>> begin EXCERPT

Zhou (2017) proposed a framework for studying pure bundling considering consumer valuation under an oligopoly market. The model suggests how consumer valuation dispersion affects price competition. Meanwhile, Ali et al. (2018) studied the effect of potential market demand disruption on price and service level for competing retailers considering a Manufacturer Stackelberg game model. They analysed the effect of demand disruption under centralised and decentralised scenarios and found that price and service level investment are significantly influenced by demand disruption. Recently, Vamosiu (2018) examined bundling strategy, considering two product sellers of a differentiated product under imperfect competition and found that pure bundling emerges as the optimal pricing strategy and competitors maximise their profit under a mixed bundling strategy.

>> end EXCERPT

● GOALS
a) In the excerpt on bundling and pricing research, which game model did Ali et al. (2018) use to study demand disruption among competing retailers?
b) Continue the passage on bundling and pricing research from its final sentence.

>> begin MATERIAL PROVIDED

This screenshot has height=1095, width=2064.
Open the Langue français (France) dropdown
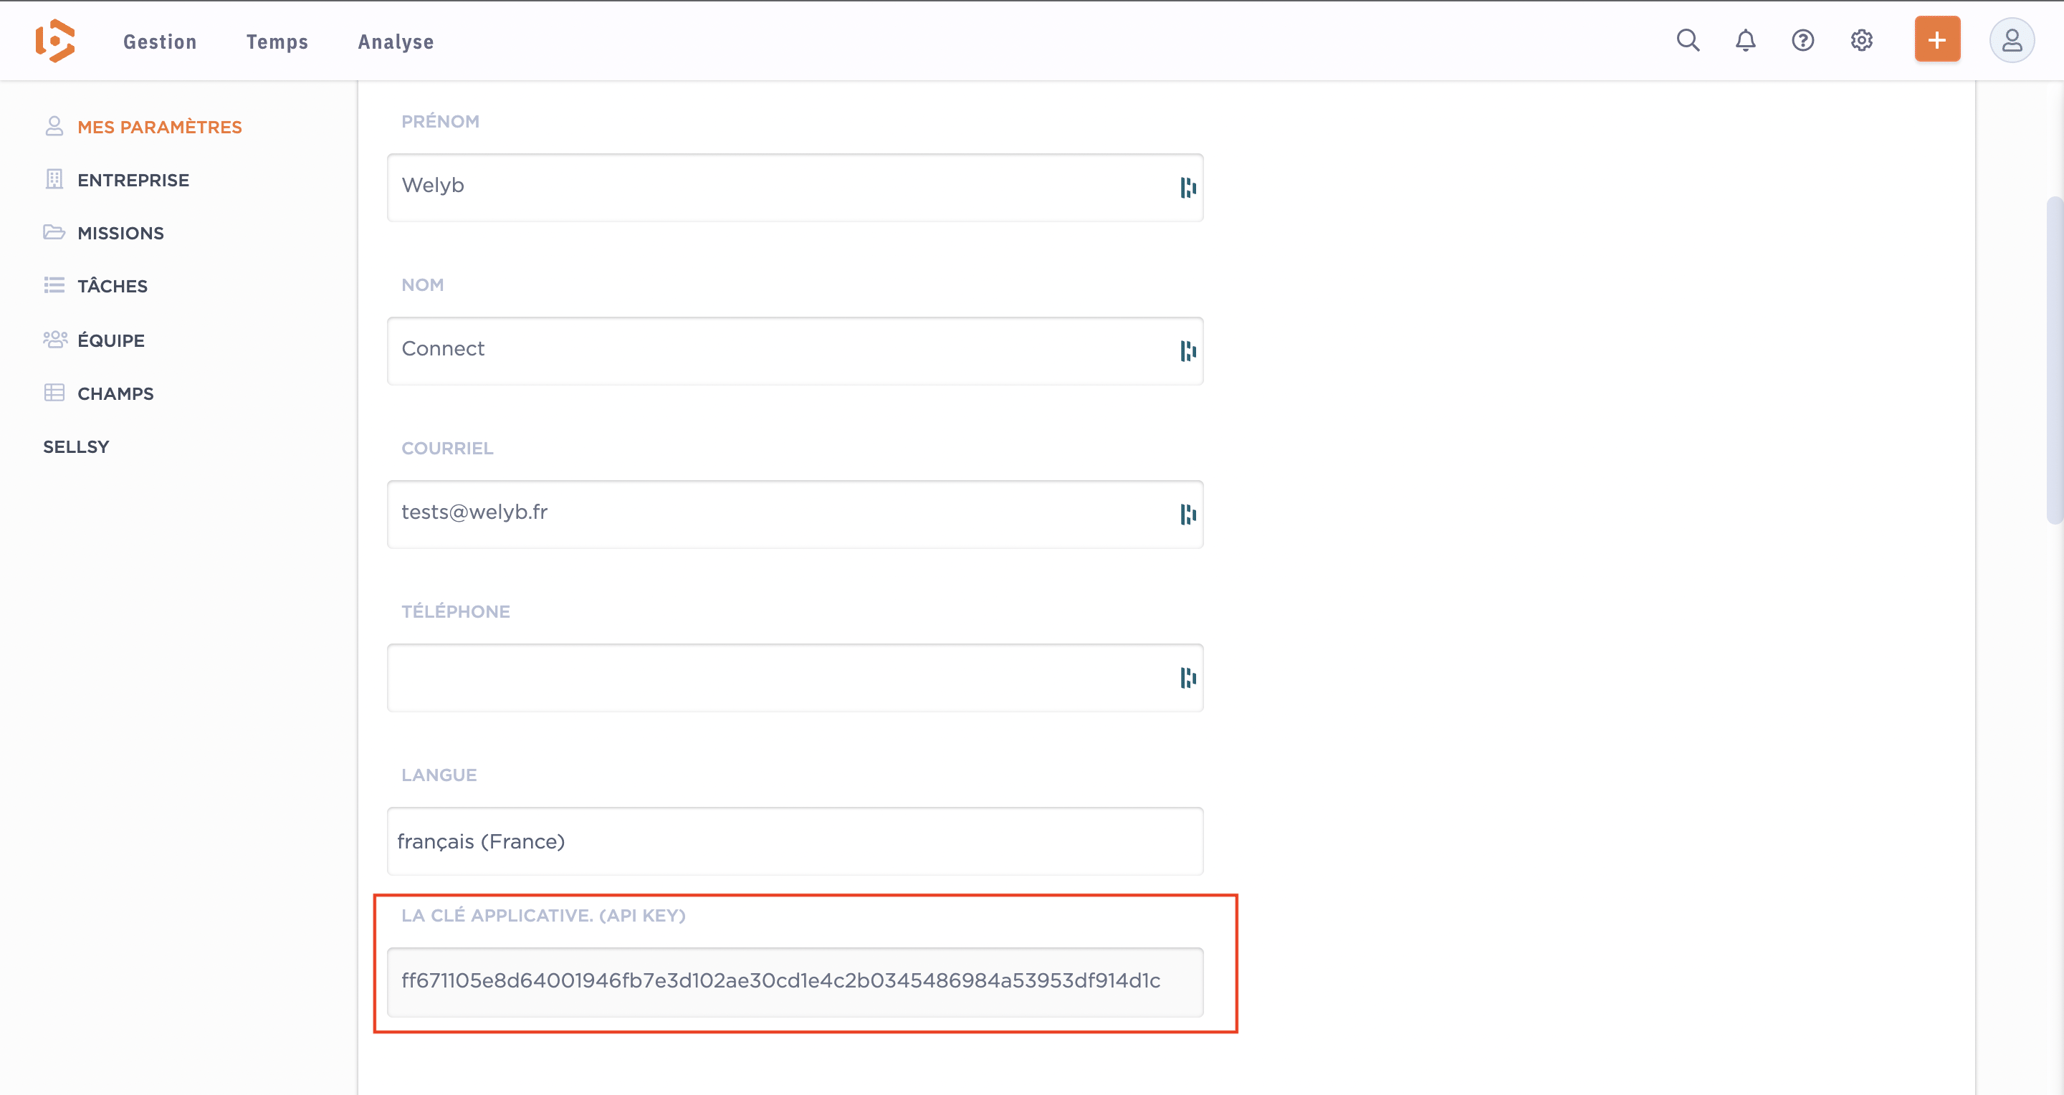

>> end MATERIAL PROVIDED

● ANSWERS GIVEN
a) A Manufacturer Stackelberg game model.

b)
2.3 Advertising in supply chains

Earlier works on bundling advertisements explored the relationship between the traditional practice of bundling advertisements and content provision on the internet (Yuan et al. 1998). Koschat and Putsis (2002) studied audience characteristics and bundling considering the hedonic analysis of magazine and advertising strategy. Huang et al. (2002) addressed an interesting cooperative advertising model using a game theory approach, where the manufacturer paid for the brand name investment and shared some proportion of the local advertising cost incurred by the retailer. Yue et al. (2006) studied cooperative advertising in a manufacturer-retailer supply chain considering price deduction by the manufacturer to the customer. Bundling with advertising provides higher performance than bundling without advertising, as evidenced by Yan et al. (2014) who studied the value of the bundling strategy with advertising for identical and complementary products.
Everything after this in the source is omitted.